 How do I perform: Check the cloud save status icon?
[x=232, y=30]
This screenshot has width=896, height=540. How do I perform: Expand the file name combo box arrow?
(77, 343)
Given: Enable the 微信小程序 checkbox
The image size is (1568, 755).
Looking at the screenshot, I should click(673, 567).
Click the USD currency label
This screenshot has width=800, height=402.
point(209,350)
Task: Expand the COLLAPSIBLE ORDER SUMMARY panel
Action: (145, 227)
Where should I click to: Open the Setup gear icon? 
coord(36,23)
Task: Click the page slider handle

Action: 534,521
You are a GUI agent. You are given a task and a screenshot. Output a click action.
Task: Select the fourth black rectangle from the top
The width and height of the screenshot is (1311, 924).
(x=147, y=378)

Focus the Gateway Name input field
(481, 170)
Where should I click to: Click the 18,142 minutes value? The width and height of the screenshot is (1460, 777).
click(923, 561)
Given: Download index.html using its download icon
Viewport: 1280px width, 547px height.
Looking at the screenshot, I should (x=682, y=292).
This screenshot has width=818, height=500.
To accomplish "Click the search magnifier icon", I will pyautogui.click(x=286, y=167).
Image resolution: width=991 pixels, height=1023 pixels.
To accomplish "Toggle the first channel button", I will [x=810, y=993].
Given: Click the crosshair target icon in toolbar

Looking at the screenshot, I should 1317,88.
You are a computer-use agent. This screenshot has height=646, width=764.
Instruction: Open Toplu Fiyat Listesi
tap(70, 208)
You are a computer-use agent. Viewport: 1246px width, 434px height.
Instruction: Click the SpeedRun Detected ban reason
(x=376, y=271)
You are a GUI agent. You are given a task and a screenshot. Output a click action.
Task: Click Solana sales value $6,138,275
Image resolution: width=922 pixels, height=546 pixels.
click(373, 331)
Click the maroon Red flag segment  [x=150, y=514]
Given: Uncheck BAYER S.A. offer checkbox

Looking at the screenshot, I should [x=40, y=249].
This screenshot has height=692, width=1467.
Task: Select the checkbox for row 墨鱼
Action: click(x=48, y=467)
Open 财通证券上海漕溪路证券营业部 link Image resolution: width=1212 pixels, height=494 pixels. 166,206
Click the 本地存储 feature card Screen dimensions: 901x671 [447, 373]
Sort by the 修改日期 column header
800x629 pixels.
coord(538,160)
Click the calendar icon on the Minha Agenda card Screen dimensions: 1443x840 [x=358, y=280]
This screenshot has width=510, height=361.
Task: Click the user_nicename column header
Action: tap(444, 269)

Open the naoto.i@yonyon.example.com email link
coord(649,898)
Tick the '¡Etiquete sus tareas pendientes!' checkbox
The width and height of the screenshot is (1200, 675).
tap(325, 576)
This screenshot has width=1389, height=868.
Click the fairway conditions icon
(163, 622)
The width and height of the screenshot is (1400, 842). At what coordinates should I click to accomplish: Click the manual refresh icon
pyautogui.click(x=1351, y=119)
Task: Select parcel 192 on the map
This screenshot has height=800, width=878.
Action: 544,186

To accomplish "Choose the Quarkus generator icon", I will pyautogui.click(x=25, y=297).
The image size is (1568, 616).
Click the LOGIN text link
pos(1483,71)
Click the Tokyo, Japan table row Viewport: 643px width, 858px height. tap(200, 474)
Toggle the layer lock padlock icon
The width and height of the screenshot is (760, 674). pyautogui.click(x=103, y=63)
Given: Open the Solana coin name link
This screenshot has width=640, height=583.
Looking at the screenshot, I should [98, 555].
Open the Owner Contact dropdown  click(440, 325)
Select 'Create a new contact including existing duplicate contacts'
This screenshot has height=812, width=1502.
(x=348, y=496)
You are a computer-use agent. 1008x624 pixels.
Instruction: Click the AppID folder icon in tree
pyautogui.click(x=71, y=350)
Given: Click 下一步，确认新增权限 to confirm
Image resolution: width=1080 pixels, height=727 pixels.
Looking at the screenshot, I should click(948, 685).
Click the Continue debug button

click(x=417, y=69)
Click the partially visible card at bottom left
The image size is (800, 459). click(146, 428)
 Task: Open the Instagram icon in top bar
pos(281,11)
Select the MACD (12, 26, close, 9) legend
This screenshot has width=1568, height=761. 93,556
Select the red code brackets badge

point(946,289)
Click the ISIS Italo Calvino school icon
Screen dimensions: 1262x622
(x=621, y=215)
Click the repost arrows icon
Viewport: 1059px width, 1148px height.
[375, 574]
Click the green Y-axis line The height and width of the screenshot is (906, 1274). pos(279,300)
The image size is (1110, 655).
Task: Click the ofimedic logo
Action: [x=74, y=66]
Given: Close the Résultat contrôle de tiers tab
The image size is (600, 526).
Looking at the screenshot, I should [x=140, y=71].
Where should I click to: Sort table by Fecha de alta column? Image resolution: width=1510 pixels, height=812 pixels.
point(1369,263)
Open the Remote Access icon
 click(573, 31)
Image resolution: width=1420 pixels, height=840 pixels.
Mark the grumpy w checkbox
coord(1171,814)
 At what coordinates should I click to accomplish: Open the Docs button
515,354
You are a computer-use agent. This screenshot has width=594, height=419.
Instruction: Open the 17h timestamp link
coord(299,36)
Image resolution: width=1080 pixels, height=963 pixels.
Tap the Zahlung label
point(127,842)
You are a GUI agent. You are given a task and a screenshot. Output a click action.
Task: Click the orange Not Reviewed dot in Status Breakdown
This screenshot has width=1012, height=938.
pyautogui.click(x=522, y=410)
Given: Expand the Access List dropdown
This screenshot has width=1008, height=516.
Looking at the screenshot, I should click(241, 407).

==*==

> **Goal of the exercise**: Filter the entries and keep only the lines holding "computer".

> **Completed exercise**:
You are a computer-use agent. This screenshot has height=646, width=764.
You are a computer-use agent. Viewport: 1246px width, 434px height.
You are a computer-use agent. 1008x624 pixels.
You are a computer-use agent. This screenshot has width=594, height=419.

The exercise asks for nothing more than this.